Bagian Dua

1.6K 57 1
                                    

Arina duduk tidak nyaman di kursinya. Rasanya ia ingin berendam dengan air hangat seharian untuk menenangkan otot-otot tubuhnya yang tegang. Belum lagi area bawah tubuhnya yang masih terasa ngilu.

"Arina, tadi malam kamu pulang duluan, ya? Kok aku nggak lihat kamu pas mau cabut?" tanya Siwi.

"Ah itu. Ketemu teman, terus diajak pulang," bohong Arina. Mencari jawaban yang logis. Tidak mungkin juga kan, Arina bilang kalau semalam ia berakhir tidur dengan Jevin, direktur keuangan yang menjadi salah satu most wanted di kantor mereka?

"Teman kamu demen ke kelab juga? Lah aneh kamunya nggak pernah ikut," komentar Siwi.

"Arina, dipanggil Pak Jevin tuh!" panggil Farah yang baru saja dari luar. Tepat sebelum Arina menjawab Siwi. Namun, semua pegawai yang ada di ruangan itu sontak menatap Arina dengan pandangan curiga.

"Wah jangan-jangan mau dibobokin bos nih," goda Danes, rekan Arina yang memang terkenal suka blak-blakan.

"Ih, Mbak Danes! Kok ngomong gitu! Enggak lah!" protes Arina. Sangat sulit sembunyikan gugup. Dia takut kejadian semalam diketahui rekan kerjanya.

"Kamu pernah dengar nggak, gosip tentang Pak Jevin?" bisik Danes. Wanita itu sudah memasang kuda-kuda untuk memulai penghibahan hari ini.

"Ya dengar. Kan tiap hari Mbak Danes bahas Pak Jevin," balas Arina polos.

"Tahu kan, Pak Jevin suka bobok sama cewek entah itu pegawai sini atau cewek bayaran?" tanya Danes.

Arina mengangguk mantap. Awalnya ia tidak percaya dengan gosip itu. Tapi, mengingat semalam ia juga sudah mengalaminya sendiri, jadi korban kemesuman bosnya. Maka ia percaya saja.

"Kalau benar si Arina mau diajakin bobok, Arina jadi yang pertama di divisi kita, dong? Nanti sharing ya, Rin, sensasinya gimana! Big nggak punya si bos!" rengek Siwi sambil terkekeh.

Arina menatap horor ke arah teman-temannya. Mereka memang sering membahas sesuatu yang vulgar. Tapi kenapa sekarang justru Arina yang polos, yang harus menjadi objeknya?

"Apa sih? Kan bisa aja Pak Jevin cuma mau ngomong masalah kerjaan," balas Arina.

"Udah, Rin. Samperin aja dulu! Nggak enak kalau Pak Jev tunggu kamu kelamaan," sambung Farah.

Arina mengangguk. Dengan langkah tertatih ia pun segera keluar dari ruang kerjanya.

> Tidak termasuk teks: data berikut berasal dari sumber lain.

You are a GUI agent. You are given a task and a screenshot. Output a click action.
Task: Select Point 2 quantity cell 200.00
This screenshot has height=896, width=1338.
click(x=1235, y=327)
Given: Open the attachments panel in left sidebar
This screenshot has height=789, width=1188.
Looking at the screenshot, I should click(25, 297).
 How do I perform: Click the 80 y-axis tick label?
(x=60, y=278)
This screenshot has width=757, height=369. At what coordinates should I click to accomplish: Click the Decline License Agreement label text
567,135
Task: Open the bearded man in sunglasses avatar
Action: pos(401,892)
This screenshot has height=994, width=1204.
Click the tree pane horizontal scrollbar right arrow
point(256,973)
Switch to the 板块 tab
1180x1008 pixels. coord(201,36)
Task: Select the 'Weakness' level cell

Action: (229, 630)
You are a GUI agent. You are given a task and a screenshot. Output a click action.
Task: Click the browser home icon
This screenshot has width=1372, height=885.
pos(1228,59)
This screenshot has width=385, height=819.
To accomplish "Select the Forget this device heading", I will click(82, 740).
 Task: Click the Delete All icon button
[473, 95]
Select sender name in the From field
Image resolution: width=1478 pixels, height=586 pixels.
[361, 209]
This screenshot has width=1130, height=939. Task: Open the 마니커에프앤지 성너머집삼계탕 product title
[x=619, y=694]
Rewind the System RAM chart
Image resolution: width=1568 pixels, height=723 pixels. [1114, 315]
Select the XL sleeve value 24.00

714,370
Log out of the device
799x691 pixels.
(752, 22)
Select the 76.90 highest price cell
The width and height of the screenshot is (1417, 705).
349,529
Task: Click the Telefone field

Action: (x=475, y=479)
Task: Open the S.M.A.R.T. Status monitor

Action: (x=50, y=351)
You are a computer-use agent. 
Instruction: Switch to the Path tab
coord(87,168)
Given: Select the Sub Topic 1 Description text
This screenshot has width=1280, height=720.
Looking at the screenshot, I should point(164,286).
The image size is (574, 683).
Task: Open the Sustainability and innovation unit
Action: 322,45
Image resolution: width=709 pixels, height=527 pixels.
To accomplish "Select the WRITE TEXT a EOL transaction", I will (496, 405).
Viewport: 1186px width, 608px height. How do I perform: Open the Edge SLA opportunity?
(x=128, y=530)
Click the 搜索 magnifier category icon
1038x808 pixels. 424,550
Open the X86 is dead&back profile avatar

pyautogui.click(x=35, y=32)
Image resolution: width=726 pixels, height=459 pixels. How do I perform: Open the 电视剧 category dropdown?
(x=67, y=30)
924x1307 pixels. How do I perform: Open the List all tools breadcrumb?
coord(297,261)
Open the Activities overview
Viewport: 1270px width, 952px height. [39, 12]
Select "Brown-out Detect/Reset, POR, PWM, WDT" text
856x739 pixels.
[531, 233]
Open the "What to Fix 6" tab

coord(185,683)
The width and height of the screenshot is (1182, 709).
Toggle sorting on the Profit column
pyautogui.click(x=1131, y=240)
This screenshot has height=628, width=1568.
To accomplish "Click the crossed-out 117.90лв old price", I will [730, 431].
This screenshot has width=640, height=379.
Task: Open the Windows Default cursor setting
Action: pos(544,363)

Hatinya sungguh gelisah saat ia berada di dalam lift. Kira-kira, apa ya yang akan Jevin bahas dengannya? Pasalnya, pekerjaan mereka juga tidak terhubung langsung. Bahkan jika ada urusan dengan divisi Arina, Jevin kan bisa bicara dengan supervisor Arina.

Apa mungkin Jevin akan membahas perihal kejadian semalam? Tapi, kenapa? Apa Jevin takut Arina membongkar rahasianya? Tentu saja itu tak akan terjadi, sama saja dengan membongkar affair dirinya dan si bos.

Dentingan lift berbunyi, membuat Arina tersadar dari lamunannya. Wanita itu melangkah ragu menuju sebuah ruangan yang di depannya tertulis nama Jevin Adiguna Wijaya.

"Maaf, Mbak. Pak Jevin ada di dalam?" tanya Arina sopan, pada sekretaris Jevin.

"Ada. Mbak pasti yang namanya Arina, ya? Pak Jevin sudah menunggu di dalam," jawab sekretaris itu.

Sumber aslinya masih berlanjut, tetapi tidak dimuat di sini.